• Requirement
What is needed is an exact copy of all the data.

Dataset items

◇ ◇ ◇ ◇

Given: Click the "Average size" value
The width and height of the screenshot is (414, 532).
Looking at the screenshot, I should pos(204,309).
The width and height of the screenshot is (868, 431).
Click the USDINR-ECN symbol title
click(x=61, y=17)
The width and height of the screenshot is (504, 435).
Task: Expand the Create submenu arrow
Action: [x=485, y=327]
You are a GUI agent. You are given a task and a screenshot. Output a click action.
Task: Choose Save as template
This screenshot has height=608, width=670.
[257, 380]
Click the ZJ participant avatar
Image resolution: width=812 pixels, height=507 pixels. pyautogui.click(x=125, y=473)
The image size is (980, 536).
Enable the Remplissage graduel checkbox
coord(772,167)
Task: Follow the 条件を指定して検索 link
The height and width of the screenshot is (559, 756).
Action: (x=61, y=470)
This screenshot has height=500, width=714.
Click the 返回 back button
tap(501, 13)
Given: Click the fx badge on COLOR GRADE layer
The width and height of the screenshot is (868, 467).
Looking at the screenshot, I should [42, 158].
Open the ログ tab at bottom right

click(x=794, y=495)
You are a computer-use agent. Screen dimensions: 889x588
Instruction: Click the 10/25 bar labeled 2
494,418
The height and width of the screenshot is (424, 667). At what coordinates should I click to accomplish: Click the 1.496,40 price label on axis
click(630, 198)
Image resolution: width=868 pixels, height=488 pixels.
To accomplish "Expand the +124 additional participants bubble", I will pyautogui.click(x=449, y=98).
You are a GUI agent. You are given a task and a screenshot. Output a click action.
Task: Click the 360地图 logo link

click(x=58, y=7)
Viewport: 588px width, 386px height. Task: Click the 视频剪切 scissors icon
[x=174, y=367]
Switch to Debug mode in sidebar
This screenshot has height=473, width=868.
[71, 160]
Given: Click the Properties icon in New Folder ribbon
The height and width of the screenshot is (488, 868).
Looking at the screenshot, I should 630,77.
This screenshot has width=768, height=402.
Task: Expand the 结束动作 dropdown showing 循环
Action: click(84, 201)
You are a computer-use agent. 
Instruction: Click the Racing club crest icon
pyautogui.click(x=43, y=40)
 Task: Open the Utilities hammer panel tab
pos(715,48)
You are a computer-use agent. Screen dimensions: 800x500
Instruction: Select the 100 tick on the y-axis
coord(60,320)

◇ ◇ ◇ ◇

• Task response
Given: Click the "Average size" value
The width and height of the screenshot is (414, 532).
Looking at the screenshot, I should pos(204,309).
The width and height of the screenshot is (868, 431).
Click the USDINR-ECN symbol title
click(x=61, y=17)
The width and height of the screenshot is (504, 435).
Task: Expand the Create submenu arrow
Action: [x=485, y=327]
You are a GUI agent. You are given a task and a screenshot. Output a click action.
Task: Choose Save as template
This screenshot has height=608, width=670.
[257, 380]
Click the ZJ participant avatar
Image resolution: width=812 pixels, height=507 pixels. pyautogui.click(x=125, y=473)
The image size is (980, 536).
Enable the Remplissage graduel checkbox
coord(772,167)
Task: Follow the 条件を指定して検索 link
The height and width of the screenshot is (559, 756).
Action: (x=61, y=470)
This screenshot has height=500, width=714.
Click the 返回 back button
tap(501, 13)
Given: Click the fx badge on COLOR GRADE layer
The width and height of the screenshot is (868, 467).
Looking at the screenshot, I should [42, 158].
Open the ログ tab at bottom right

click(x=794, y=495)
You are a computer-use agent. Screen dimensions: 889x588
Instruction: Click the 10/25 bar labeled 2
494,418
The height and width of the screenshot is (424, 667). At what coordinates should I click to accomplish: Click the 1.496,40 price label on axis
click(630, 198)
Image resolution: width=868 pixels, height=488 pixels.
To accomplish "Expand the +124 additional participants bubble", I will pyautogui.click(x=449, y=98).
You are a GUI agent. You are given a task and a screenshot. Output a click action.
Task: Click the 360地图 logo link

click(x=58, y=7)
Viewport: 588px width, 386px height. Task: Click the 视频剪切 scissors icon
[x=174, y=367]
Switch to Debug mode in sidebar
This screenshot has height=473, width=868.
[71, 160]
Given: Click the Properties icon in New Folder ribbon
The height and width of the screenshot is (488, 868).
Looking at the screenshot, I should 630,77.
This screenshot has width=768, height=402.
Task: Expand the 结束动作 dropdown showing 循环
Action: click(84, 201)
You are a computer-use agent. 
Instruction: Click the Racing club crest icon
pyautogui.click(x=43, y=40)
 Task: Open the Utilities hammer panel tab
pos(715,48)
You are a computer-use agent. Screen dimensions: 800x500
Instruction: Select the 100 tick on the y-axis
coord(60,320)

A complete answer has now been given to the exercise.